Using List of sentences provided by Dependecies to Output_ConLL

Submitted by break on Wed, 02/08/2017 - 18:43
Forums

Hello, i'm searching for some help of getting a ConLL format for my dependecies output.
I'm running a pipeline with an input data that passes through Morph → Tagger → Chunker → Dependencies, on dependencies i got the output with the particular format of dependencies, however i need to pass it to ConLL format, so i've create a method that, with the given list of sentences (ls) provided by dependencies and printed there, used the output_conll.cc to create an instance to use output_conll::PrintResults (wostream &sout, const list &ls) function, but it's not working, i want to know if i can use the same 'ls' present on dependencies and call after PrintResults (ls); the conll->PrintResults(ls); or should i pass all the output dependencies file to output_conll::PrintResults(wostream &sout, const document &doc) ? or am i using it wrongly, and it need a certain type of format to call that method?

Thanks.

If you are using "analyzer", you just need to set option "--output conll"

If you are using your own main program to call FreeLing, you don't need to print them in one format and then convert it.

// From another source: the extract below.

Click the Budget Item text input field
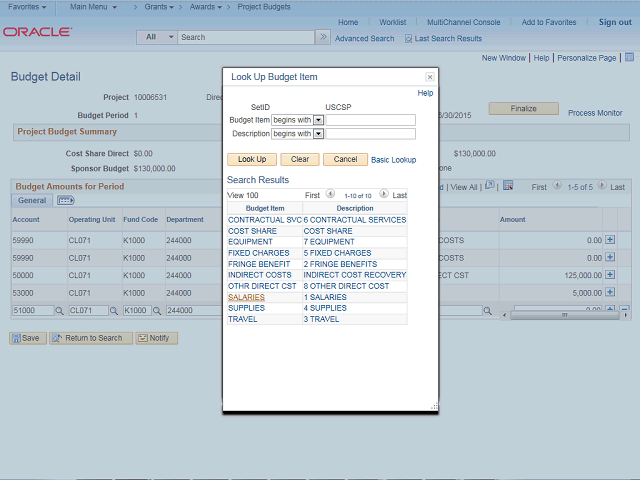Screen dimensions: 640x480 click(x=370, y=120)

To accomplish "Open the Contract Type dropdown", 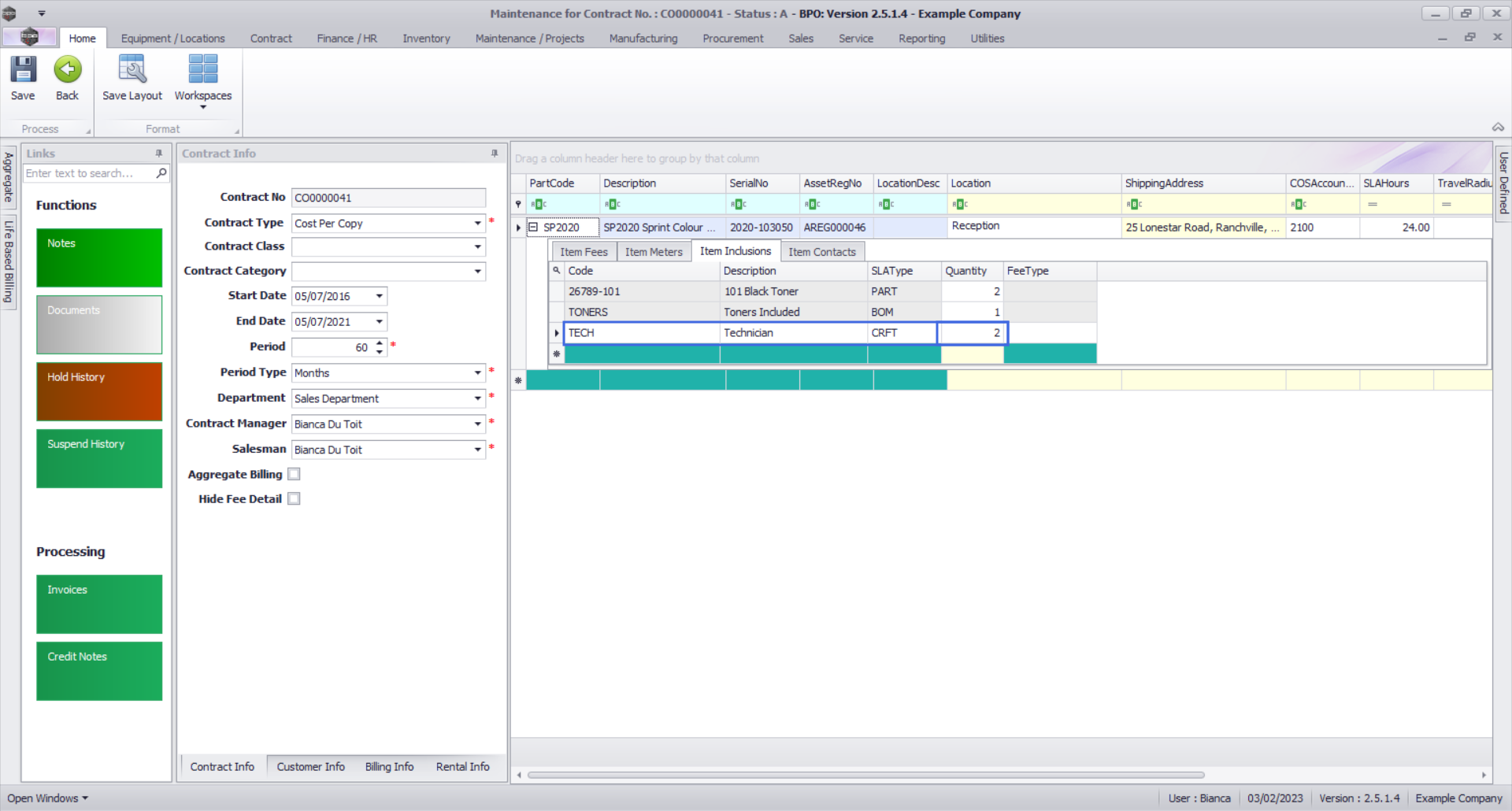I will pyautogui.click(x=477, y=224).
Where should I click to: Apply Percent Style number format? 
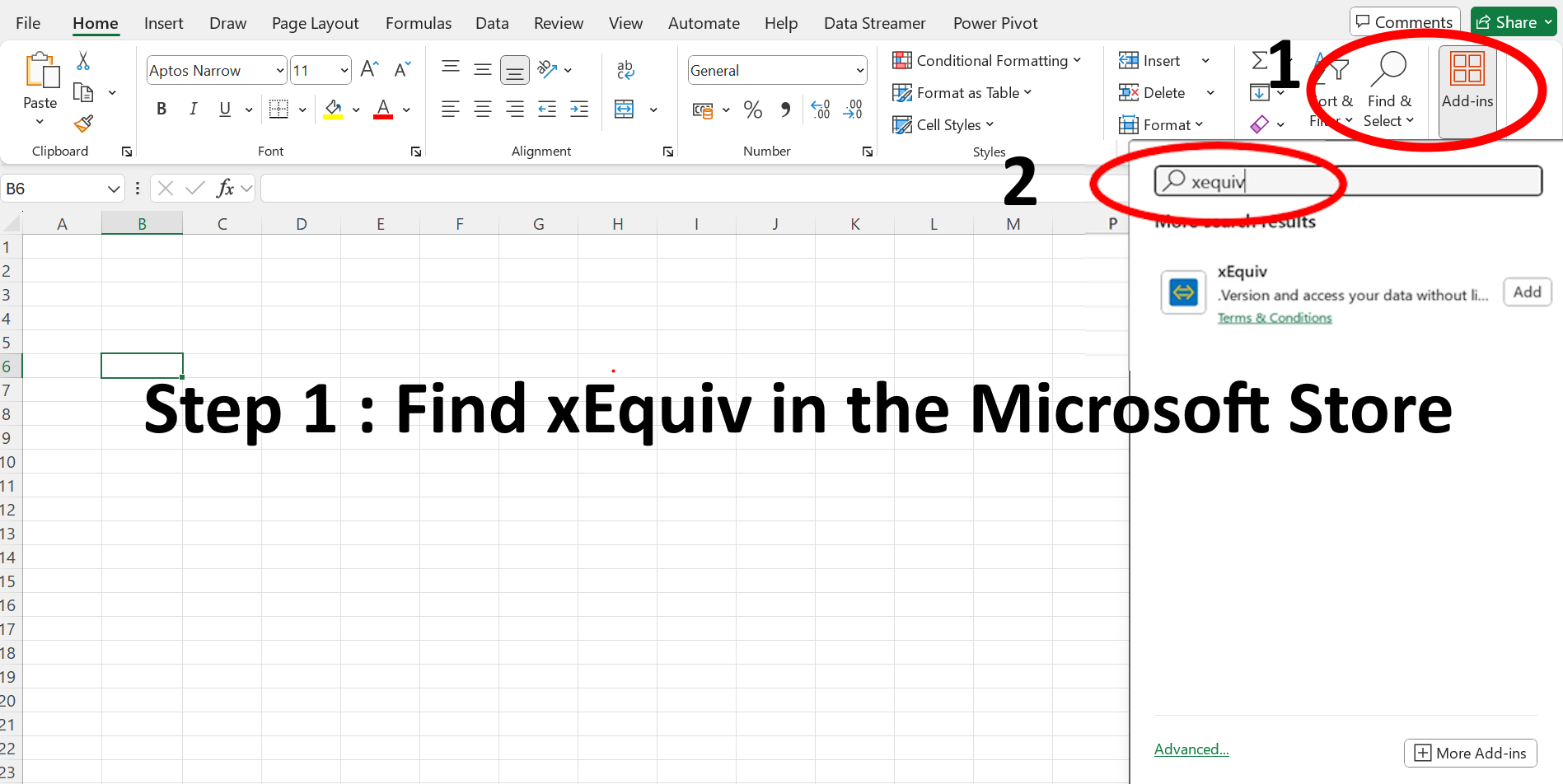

You can print them directly in conll using the output_conll class.

The basic working of output_conll is very simple:
// create a output_conll handler
freeling::io::output_conll myout;
 
// assuming that "ls" contains a list of senteces that have
// been properly processed and parsed, you can print them
// in conll format simply calling PrintResults:
myout.PrintResults(wcout, ls)
 
// if you want to print results to a file instead of stdout,
// you can replace "wcout" with any other wostream
// (e.g. an open file)

That will print the sentences in a default format.
You can choose which columns you want to get and in which order they should appear providing a configuration file to the output_conll constructor.
Details on the config file are provided in the user manual:
https://talp-upc.gitbooks.io/freeling-user-manual/content/modules/io.ht…

First of all, i want to thank you for the help, and fastest response, it really helped me.
I'm working with fl files (fl1,..,fl4_dependencies) that is my pipeline.
The corpus is already trained to my language, and the input file is formated to UTF8, so i've just feed the next fl# files with the previous output, using the pipeline described on my first post.
However the input file to fl4_dependences is the output of fl1_tagger.

I edited the fl4_Dependences to output ls to conll format on while (std::getline (std::wcin, text)) and after that while, to process last sentence in buffer if there's any.

I think i got the correct output, however i got some modnorule, like:

1 ... VMIF3S0 - - - - (grup-verb:2(verb:2 2 modnorule - -
2 ... VMN0000 - - - - (infinitiu:2(inf:2))) 0 top - -
... modnorule --

is it normal, it that because of the format of sentences list?
Many Thanks for the help!

The default behaviour of output_conll includes a column with chunking output (if you used det_txala parser). That is the column with "grup-verb" etc.

The two last columns are the dependency parsing (head and function respectively).
"modnorule" means that the parser didn't have any rule to label that dependency (dep_txala is a rule-based parser). The reason may be a strange or ungrammatical sentence.

In fact, if you use "analyze" command with the same input, you'll see how the output includes "modnorule" too.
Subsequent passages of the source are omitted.